The 7 characteristics are a cross-cutting taxonomy — every AI system project will weigh them, evidence them, and trade off among them. In Modulos they can be represented using:

  • Control narratives: controls in the project's control library can reference one or more trustworthy AI characteristics in their narrative (e.g., a human-oversight control's narrative noting that it supports both Safe and Accountable & Transparent).
  • Runtime Inspection tests: Runtime Inspection tests for measurable signals (validity, robustness, fairness probes, security probes, privacy probes) linked to controls; teams can structure their evaluation inventory to cover the MS-2.5 through MS-2.11 subcategories that evaluate each characteristic.
  • Evidence linking: evidence at the control-component level demonstrates how each characteristic is supported, including specific artifacts (validation reports for Valid and Reliable; threat models for Secure and Resilient; explainability reports for Explainable and Interpretable).
  • Project risks: characteristic-specific risks (e.g., known fairness gaps for affected subgroups) tracked as project risks with treatment decisions and audit trail.

For the broader operating model and how characteristic evaluation rolls up across the four functions, see Operationalizing NIST AI RMF in Modulos and the Measure spoke.

Cross-framework mapping (preview)

The 7 trustworthy AI characteristics map onto two adjacent frameworks:

  • EU AI Act (Regulation (EU) 2024/1689): the characteristics correspond to Section 2 requirements for high-risk AI systems.

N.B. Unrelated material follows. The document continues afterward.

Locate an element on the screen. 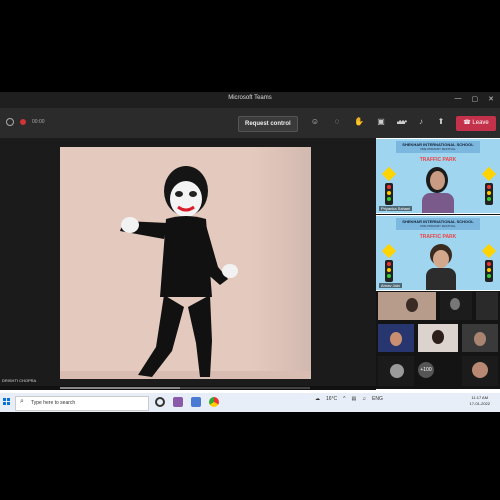 This screenshot has height=500, width=500. meeting-actions: ☺ ◌ ✋ ▣ ••• is located at coordinates (359, 122).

Article 9 (risk management system) is the closest analogue to NIST AI RMF's overall risk-management framing. Article 10 (data and data governance) supports Fair / Privacy-Enhanced. Article 13 (transparency and provision of information to deployers) supports Accountable & Transparent / Explainable & Interpretable. Article 14 (human oversight) supports Safe / Accountable & Transparent. Article 15 (accuracy, robustness, and cybersecurity) supports Valid & Reliable / Safe / Secure & Resilient. Providers ensure compliance with these Section 2 requirements via Article 16 (provider obligations); deployer obligations are handled separately.
  • ISO/IEC 42001:2023: the AIMS Clause 6.2 AI objectives and Annex A controls reference trustworthy AI concepts; the AI RMF's §3 characteristics provide the language many organizations use to express ISO 42001 AI objectives.

Preview

Detailed control-by-control mappings are the subject of dedicated pages and are not included here. The deep mapping artifacts will live at /frameworks/nist-ai-rmf/iso-42001-mapping and /frameworks/nist-ai-rmf/eu-ai-act-mapping.

For framework-level comparison rather than control mapping, see ISO/IEC 42001 vs NIST AI RMF.

Disclaimer

This page reproduces and summarises publicly available NIST guidance for orientation and operational use. The authoritative source for the NIST AI Risk Management Framework trustworthy AI characteristics is NIST AI 100-1 (January 2023), §3. This page does not constitute legal advice.